(Pointing data for text and elements)
[BEGIN]

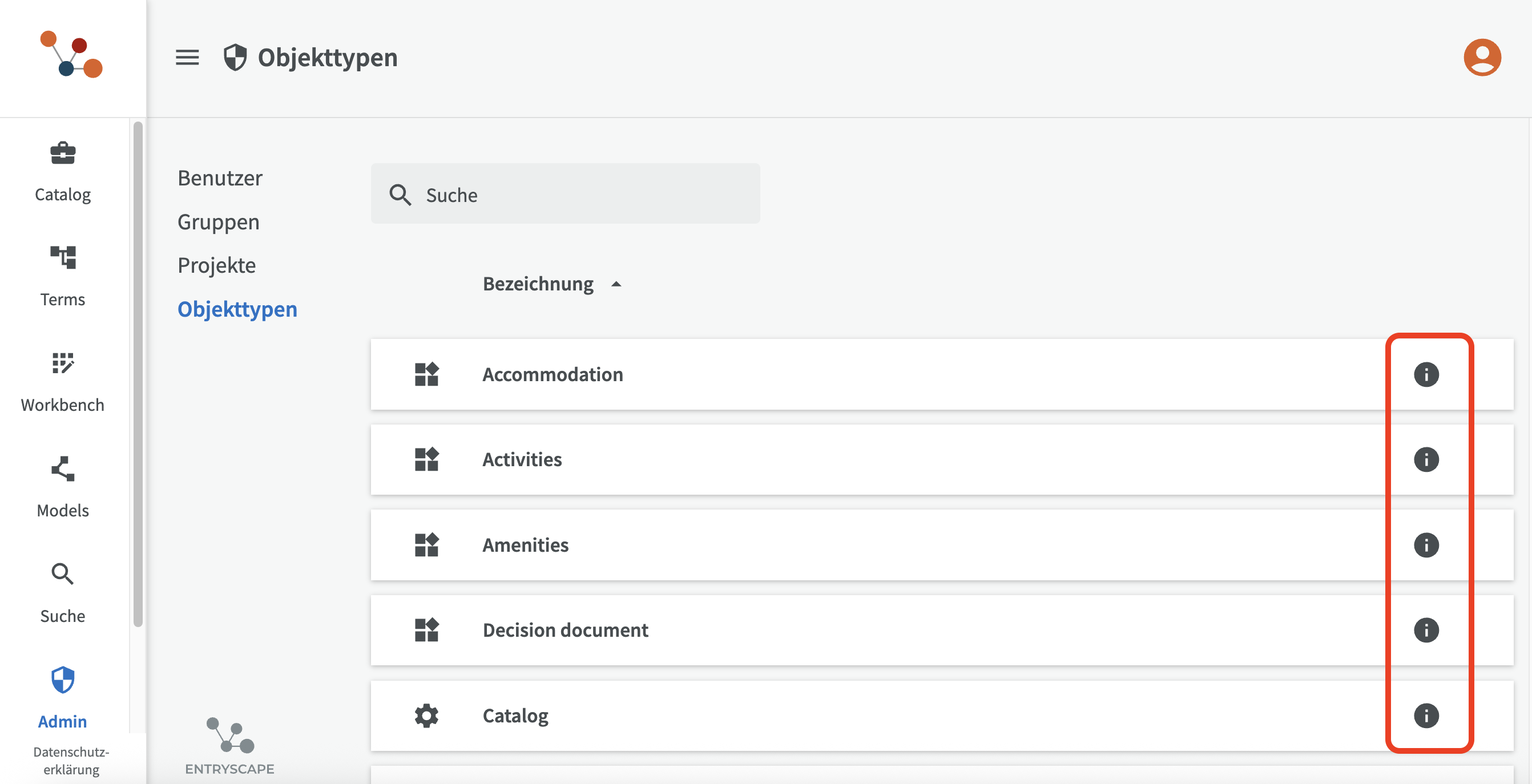Switch to the Gruppen section
The width and height of the screenshot is (1532, 784).
[x=218, y=222]
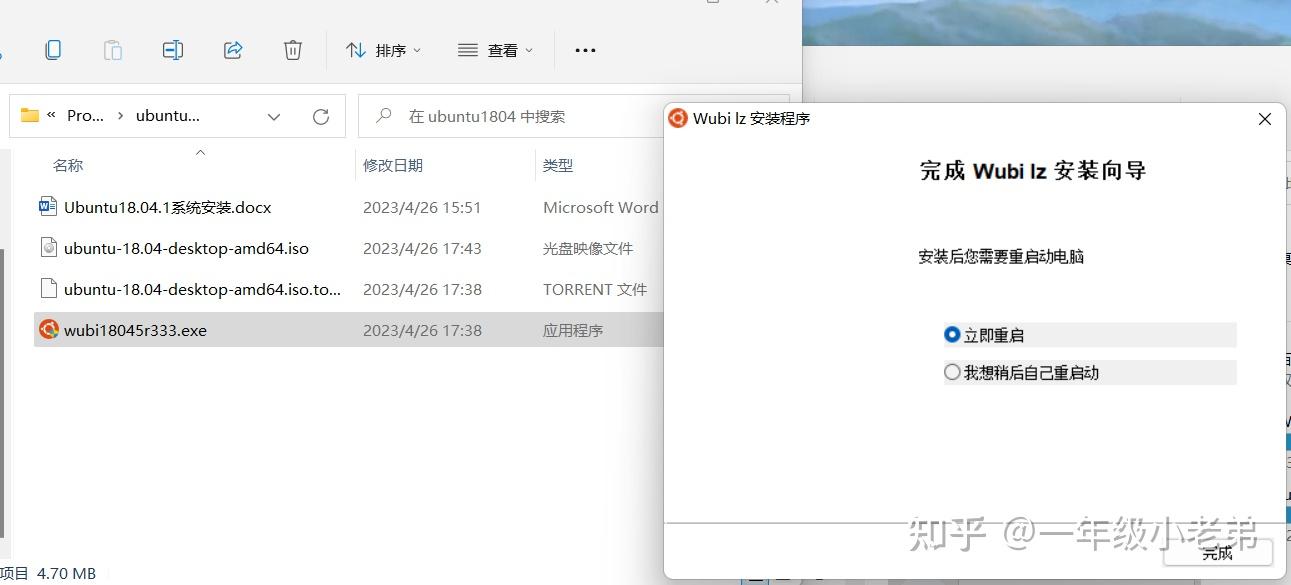This screenshot has height=585, width=1291.
Task: Click the search box for ubuntu1804
Action: (x=480, y=115)
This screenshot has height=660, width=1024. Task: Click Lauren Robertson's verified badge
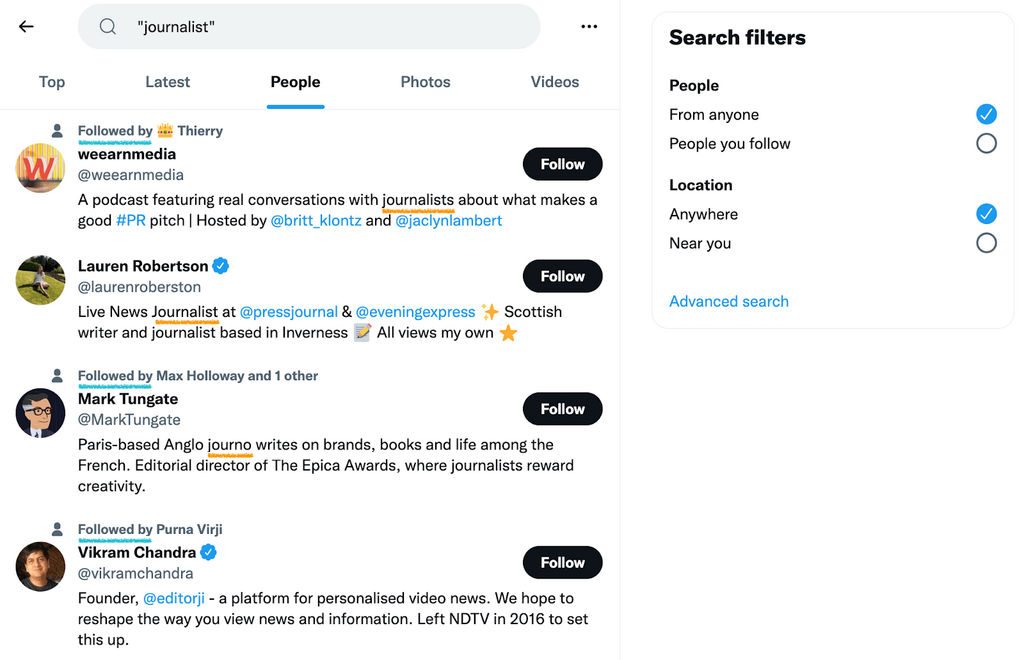pos(221,266)
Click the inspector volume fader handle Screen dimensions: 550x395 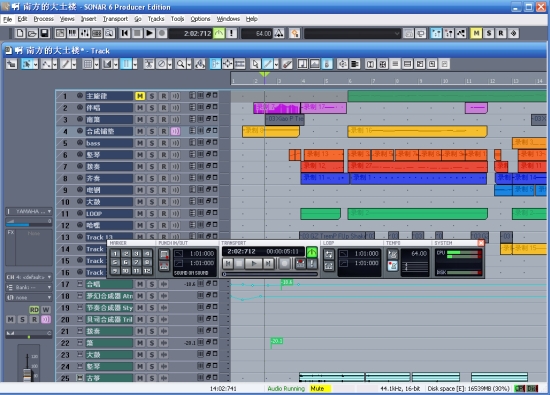click(x=27, y=373)
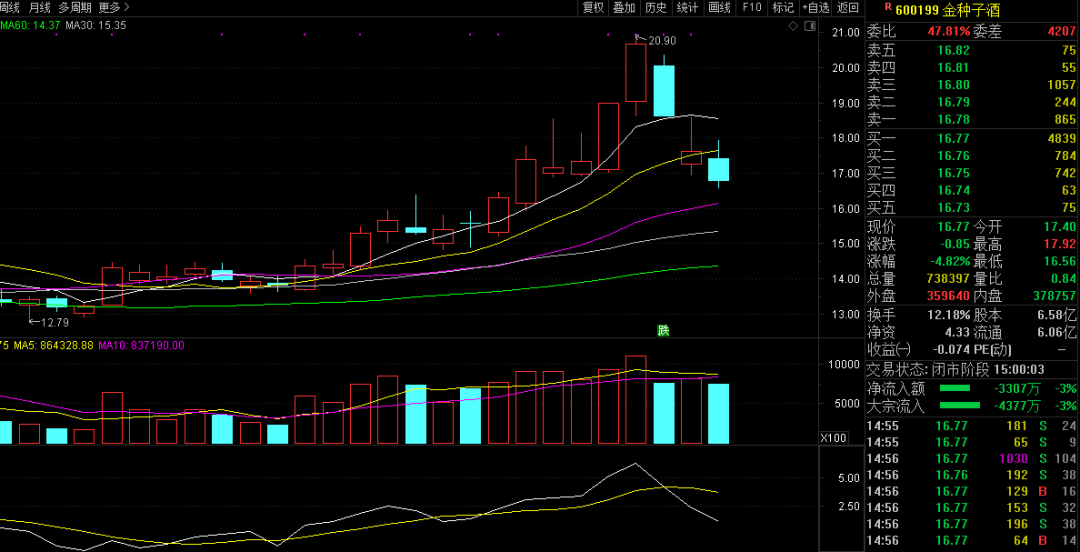1080x552 pixels.
Task: Open the 统计 statistics menu
Action: pyautogui.click(x=687, y=7)
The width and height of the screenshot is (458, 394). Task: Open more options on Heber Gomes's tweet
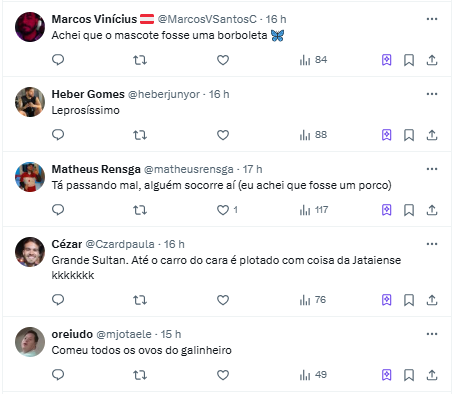click(432, 94)
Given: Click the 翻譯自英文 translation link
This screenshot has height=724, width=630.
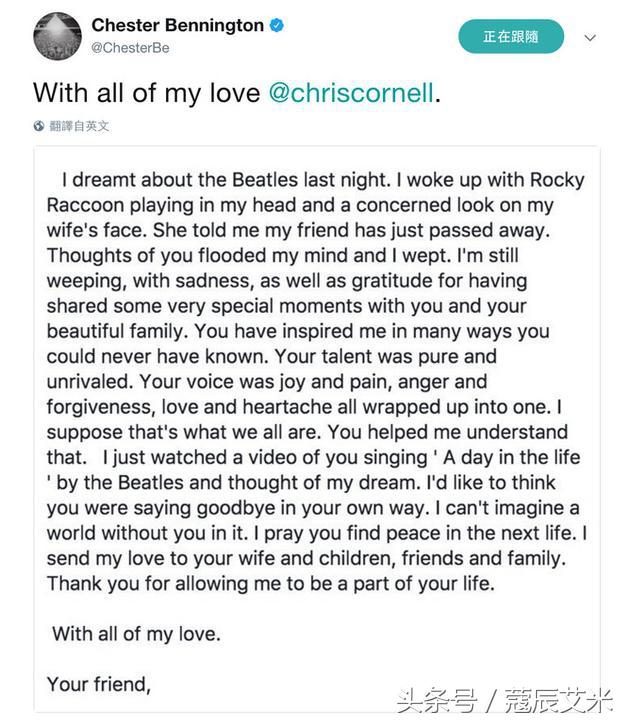Looking at the screenshot, I should (79, 126).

[END]

List every line of the data above that contains the string "Task", matching case exactly.

Task: Click the search box for ubuntu1804
This screenshot has height=660, width=1024. Task: Click Lauren Robertson's verified badge
Task: Open the 统计 statistics menu
The width and height of the screenshot is (458, 394). Task: Open more options on Heber Gomes's tweet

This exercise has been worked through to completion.